Orchards came to the rescue, following the planting of saplings from the Netherlands in 1995. Business picked up, and the farm has both apples awaiting spring sales in refrigerators and young plants selling at $2 apiece and bearing fruit even in the first year. Fruit trees become the No. 1 earner for Tarasivka residents. However, had it not been for last year’s tax breaks, the farm “would have gone bankrupt, like many others,” Mr. Bilokrys says.
An avid supporter of orchards and Dutch varieties of apple-trees, Vitaly Bilokrys fall silent when the conversation turns to economic reforms. First, he blames the sharp decrease in sapling sales on the reforms, since “very few think of the future.” Secondly, the reform should have been started seven years ago when the farm had both the equipment and the money. To move the farm into the black, money is needed, regardless of whoever heads the farm now, he believes. And the money is nowhere to be found. Thirdly, the reform is aimed at allowing the farmers to make some noise, let off steam, and then back together in collective farms. He no longer supports the whole idea and is against setting up a cooperative. Instead, a limited liability company is to be created in Tarasivka, with Mr. Bilokrys and the former kolhosp’s main specialists being the founders, “those who can decide things and not just wait to get paid.”

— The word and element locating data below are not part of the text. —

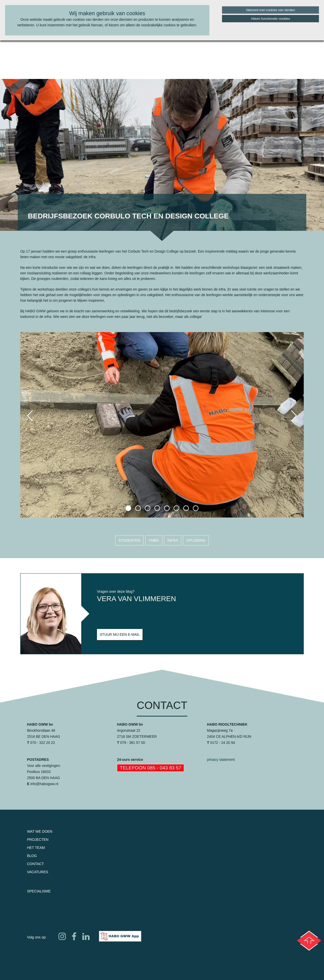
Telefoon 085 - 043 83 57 (151, 768)
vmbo (154, 540)
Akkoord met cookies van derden (270, 10)
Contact (35, 864)
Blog (32, 856)
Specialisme (39, 891)
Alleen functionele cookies (270, 19)
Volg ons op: (37, 937)
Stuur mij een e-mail (119, 635)
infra (173, 540)
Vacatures (38, 872)
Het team (36, 848)
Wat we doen (40, 831)
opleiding (196, 540)
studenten (129, 540)
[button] (128, 508)
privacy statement (221, 759)
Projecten (38, 839)
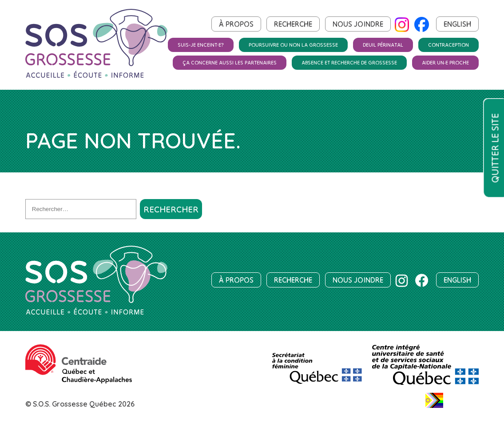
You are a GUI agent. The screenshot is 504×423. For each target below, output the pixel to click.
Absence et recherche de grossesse (349, 62)
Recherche (293, 24)
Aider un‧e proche (445, 62)
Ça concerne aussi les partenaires (230, 62)
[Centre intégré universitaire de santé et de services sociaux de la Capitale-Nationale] (425, 384)
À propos (236, 24)
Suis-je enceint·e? (201, 44)
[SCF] (317, 384)
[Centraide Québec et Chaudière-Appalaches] (79, 381)
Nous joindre (358, 24)
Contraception (448, 44)
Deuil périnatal (383, 44)
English (457, 24)
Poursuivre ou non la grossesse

The problem of dividing things up, especially the distribution of property, is very complex, Bilokrys warns. He thus sounds sincere when he declares that the more farmers leave the kolhosp, the better. In this case, their total share might be enough to let them have a greenhouse or some machinery. And what about those deciding to go it alone?

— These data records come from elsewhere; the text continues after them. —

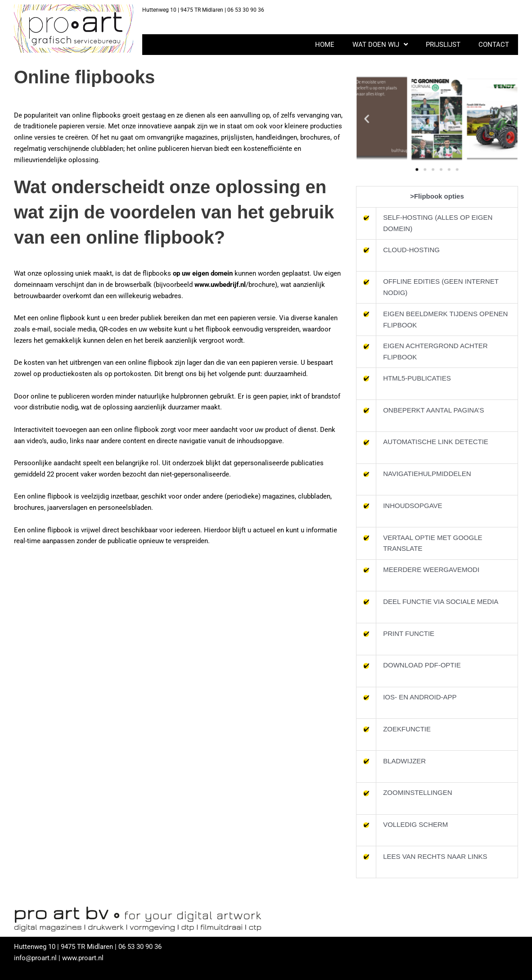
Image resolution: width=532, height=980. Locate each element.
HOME (325, 45)
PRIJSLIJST (443, 45)
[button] (372, 118)
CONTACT (494, 45)
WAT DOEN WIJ (380, 44)
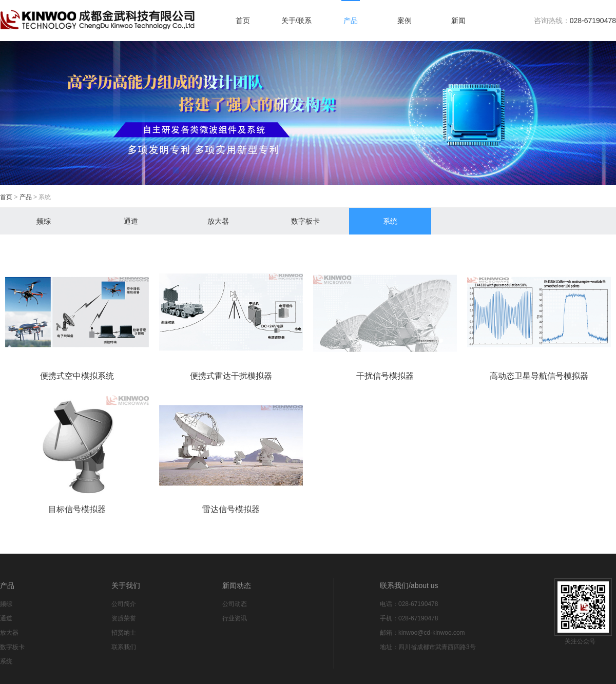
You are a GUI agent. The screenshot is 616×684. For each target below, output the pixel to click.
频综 (44, 221)
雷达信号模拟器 (231, 509)
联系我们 (124, 647)
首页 (243, 21)
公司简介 (124, 604)
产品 (351, 21)
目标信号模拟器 (77, 509)
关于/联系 (297, 21)
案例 (405, 21)
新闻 (458, 21)
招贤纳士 (124, 633)
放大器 (218, 221)
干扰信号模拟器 (385, 376)
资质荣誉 (124, 618)
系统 (390, 221)
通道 (131, 221)
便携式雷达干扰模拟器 (231, 376)
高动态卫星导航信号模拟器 (539, 376)
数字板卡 (305, 221)
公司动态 (235, 604)
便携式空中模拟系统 (77, 376)
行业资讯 (235, 618)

From the office we first went to the diary. Although it was still an hour and a half before the second milking, we met two milkmaids who gave just their first names, Liubov and Valentyna. They start their day at 4 a.m., earning a mere 80 to 150 hryvnias a month. Both women said they are going to transfer their family shares to the farm manager, for they have no other options. The more so, because they are dependent on the farm manager since they live in the former farm hotel.
We heard quite a different story about the reform from the tractor brigade. The only thing the boisterous tractor drivers and soft-spoken milkmaids was their unwillingness to give their names. As we understood it, the farm manager has them in his pocket. “He pays us 80 hryvnias for the same work for which he pays 300 hryvnias to workers he hires from other villages,” the tractor drivers with oily hands complained. “He paid us with a mere 80 kg of grain for trimming trees while the outsiders got three and a half tons.”
The small group of farmers around us would shrink away as soon as they saw an approaching farm official. The issue that kept the farmers agitated was their property shares. Everyone said they would prefer to leave the kolhosp but their chances of getting any tangible property or equipment which would help them to start on their own were zero.
The tractor drivers also told us about the way the voting had been held at the last meeting of shareholders, with the manager bragging, “Whether you vote for me or not, I will remain manager anyway.” The manager promised a tractor only to a group of ten farmers taking out their share. And what about fuel and other machinery? Asked about their future plans once out of the kolhosp, the farmers replied that although their prospects are unclear they wanted to leave. They can always earn the meager 80 hryvnias in kolhosp wages when they become independent farmers, and they will be spared humiliation.
It became clear to us why the farmers reaction to our very first question about their opinion of the reforms in farming, “Things will get even worse.”